En referencia al campeonato de 2004, el arquero era el sólido Justo Villar, el paraguayo que fue uno de los pilares de la campaña. Líder, con voz de mando, abocado al trabajo, profesional al ciento por ciento, el guardameta fue uno de los principales bastiones del equipo. En la defensa la lanza la tenía Julián Maidana, un caudillo de pura cepa, que guiaba los movimientos de los tácticamente disciplinados Luciano Vella, Sebastián Domínguez (es uno de los apuntados para regresar) y Germán Ré (otro soldado leal del Tolo).
En la mitad de la cancha Ariel Rosada era el patrón del medio. A su lado tenía dos volantes de gran manejo y que les gustaba pisar el área de enfrente como Fernando Belluschi y Guillermo Marino. Mientras que el enganche era nada menos que el Burrito Ariel Ortega, un jugador ya consagrado, de selección y con recorrido europeo.
Los delanteros en ese momento no eran de renombre, pero entendieron al Tolo mejor que nadie. Iván Borghello e Ignacio Scocco eran los leones del ataque, apretaban a los rivales en la salida y se desdoblaban rapidísimo en la contra para terminar las jugadas.
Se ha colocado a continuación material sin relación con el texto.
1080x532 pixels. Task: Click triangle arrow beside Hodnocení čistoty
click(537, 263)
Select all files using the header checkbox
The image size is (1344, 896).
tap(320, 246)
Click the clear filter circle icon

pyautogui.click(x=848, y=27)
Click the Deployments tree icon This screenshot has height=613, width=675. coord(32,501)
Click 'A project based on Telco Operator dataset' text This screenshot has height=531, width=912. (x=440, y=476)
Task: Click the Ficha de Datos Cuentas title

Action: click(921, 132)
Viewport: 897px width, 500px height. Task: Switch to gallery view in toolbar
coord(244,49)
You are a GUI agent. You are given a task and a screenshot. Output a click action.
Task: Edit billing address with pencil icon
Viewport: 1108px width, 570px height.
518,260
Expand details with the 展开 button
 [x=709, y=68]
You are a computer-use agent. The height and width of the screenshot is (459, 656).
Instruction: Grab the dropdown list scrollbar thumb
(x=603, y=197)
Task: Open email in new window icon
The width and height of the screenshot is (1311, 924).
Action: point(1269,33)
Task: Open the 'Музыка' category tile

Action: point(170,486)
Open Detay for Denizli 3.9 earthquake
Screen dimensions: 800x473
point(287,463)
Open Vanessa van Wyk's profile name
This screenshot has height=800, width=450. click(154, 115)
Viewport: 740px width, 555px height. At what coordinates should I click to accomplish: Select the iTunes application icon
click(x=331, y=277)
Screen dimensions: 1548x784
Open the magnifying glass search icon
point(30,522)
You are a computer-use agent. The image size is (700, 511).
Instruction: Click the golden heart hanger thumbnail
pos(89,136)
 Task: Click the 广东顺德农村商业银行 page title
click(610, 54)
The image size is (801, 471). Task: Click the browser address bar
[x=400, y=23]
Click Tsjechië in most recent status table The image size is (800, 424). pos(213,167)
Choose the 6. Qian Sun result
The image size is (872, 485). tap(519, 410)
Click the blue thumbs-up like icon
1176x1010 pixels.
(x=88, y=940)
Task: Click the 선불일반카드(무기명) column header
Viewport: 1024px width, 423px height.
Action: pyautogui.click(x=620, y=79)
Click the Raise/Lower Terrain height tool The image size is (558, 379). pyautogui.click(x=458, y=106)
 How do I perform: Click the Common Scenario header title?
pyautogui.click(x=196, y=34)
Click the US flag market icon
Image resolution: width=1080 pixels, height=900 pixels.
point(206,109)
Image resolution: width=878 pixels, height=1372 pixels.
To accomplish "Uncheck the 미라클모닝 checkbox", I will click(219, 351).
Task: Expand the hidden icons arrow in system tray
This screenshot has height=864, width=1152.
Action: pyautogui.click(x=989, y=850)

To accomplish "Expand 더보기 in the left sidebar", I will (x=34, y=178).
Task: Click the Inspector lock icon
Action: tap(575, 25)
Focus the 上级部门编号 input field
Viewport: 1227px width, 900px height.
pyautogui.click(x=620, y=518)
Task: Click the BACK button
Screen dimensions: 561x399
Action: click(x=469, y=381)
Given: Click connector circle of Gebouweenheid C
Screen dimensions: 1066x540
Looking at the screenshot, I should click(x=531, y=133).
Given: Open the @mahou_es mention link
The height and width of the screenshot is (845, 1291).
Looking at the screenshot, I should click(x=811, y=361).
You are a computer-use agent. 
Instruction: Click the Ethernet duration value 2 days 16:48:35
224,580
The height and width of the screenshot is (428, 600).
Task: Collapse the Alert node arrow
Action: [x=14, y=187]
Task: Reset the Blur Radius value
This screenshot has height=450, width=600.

Pero además de los apellidos mencionados, en el plantel había jugadores de recambio con gran recorrido como Ariel Zapata, Rubén Capria y el brasileño Mario Jardel.
Entre los juveniles de aquel plantel estaban Damián Steinert, Lucio Cereseto, Leandro Coty Fernández, Ezequiel Garay y Marcelo Penta, entre otros, jugadores que sumaron algunos minutos en el torneo de la consagración, pero siempre como opción de recambio, para momentos específicos de los partidos.
Por eso Gallego priorizará armar una columna vertebral de experiencia, para desde allí esbozar la idea táctica que pretende el DT. Y con los pibes más como opciones de recambio que con la misión de tener que asumir responsabilidades extremas.